Effects of Inflation rates and unemployment rates on demand and supply of cars


           Rising inflation rates has severely affected the demand of cars in the last two years in the United States. The car industry is undergoing various problems due to this increased rates of inflation. The most affected people are the consumers of these cars. As inflation rates increase, the cost of producing cars also rises. This begins from acquisition of raw materials whose prices increase. Due to the rise in the prices of the required materials, the overall cost of production will increase, (Oliver, 2010). As the costs increase, the producers will be forced to raise the prices of the cars. Nevertheless, this has to take place since they have to gain back the production costs. With the increased prices, the consumers will have to minimize the amount of money they spend on buying new cars. Most of them have tended to keep with them their old cars fearing incurring the extremely high costs of acquiring new cars. Therefore, the aggregate demand of the products has been greatly on the decline in the United States and the United Kingdom. This has made most people to demand more cheaply made cars from the countries of Asia such as Korea, china or japan. Due to this, the expensive cars have experienced low volumes of sales during the inflation period over the past two years. The cars from Asia are cheaper since the labor costs is relatively much lower in those countries than the USA while in USA and parts of Europe, the costs have gone up in order to cover for the effects of inflation. Increased rates of inflation can also cause prices of fuel to hike. Due to the increased price of fuel, the demand of cars may relatively fall by a certain margin.

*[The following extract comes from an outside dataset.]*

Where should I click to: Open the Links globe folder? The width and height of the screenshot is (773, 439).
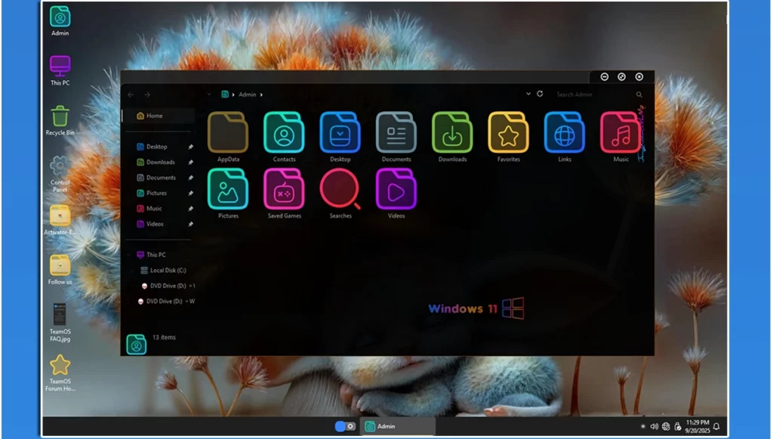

            According to data from the bureau of Labor Statistics, the unemployment rate has increased in the United States over the last two year. Recently, it stood at 7.6% in May this year which was a significant rise from 7.4% in April,(World Bank Group, 2015). However, many analysts expect the labor market to improve. Increased unemployment rates can result to mixed effects on the demand of cars. This is because it does not necessarily mean that when unemployment rates increase, the demand would automatically fall. The demand of cars can as well increase due to availability of more workers to purchase those cars in the future. The rising unemployment means that more workers have either lost their jobs or workforce increased but there is unavailability of the jobs. The growing number of unemployed people could mean that in the future, these people will be able to find jobs and demand for more cars as it has been over the past two years. This is evident in many countries where the unemployment rates have been high but more people have been purchasing cars. However, this increased levels of unemployment has also led to reduced demand for the cars. Most of the unemployed people have been unable to solicit enough funds to actively demand for the cars.

            As the rate of inflation increases, the prices of the cars increase. The prices rise due to demand cost push inflation whereby the cost of producing the cars rise and they have to be reflected in the aggregate price of the cars. The rise in prices will make any consumer to demand less of the product. Therefore, this will make us make a decision of not buying the car. It would be beneficial to purchase the cars when the inflation rates are lower and therefore prices would have gone down. The cost of importing the car from another country also contributes to the decision of not purchasing the car due to increased exchange rates that has to be incurred. 


Oliver H. (2010).US Money Demand, Monetary Overhang, and Inflation Prediction           International Network for Economic Research working paper no. 2010.4

Arnold, R. A. (2014). Economics. Melbourne, Vic.: South-Western Cenage Learning.

Arnold, R. A. (2010). Economics. Australia: South-Western Cengage Learning.

Zimmermann, C. D. (2013). A contemporary concept of monetary sovereignty. Oxford       University Press.

Apte, P. G. (2010). International financial management. New Delhi u.a: Tata McGraw Hill.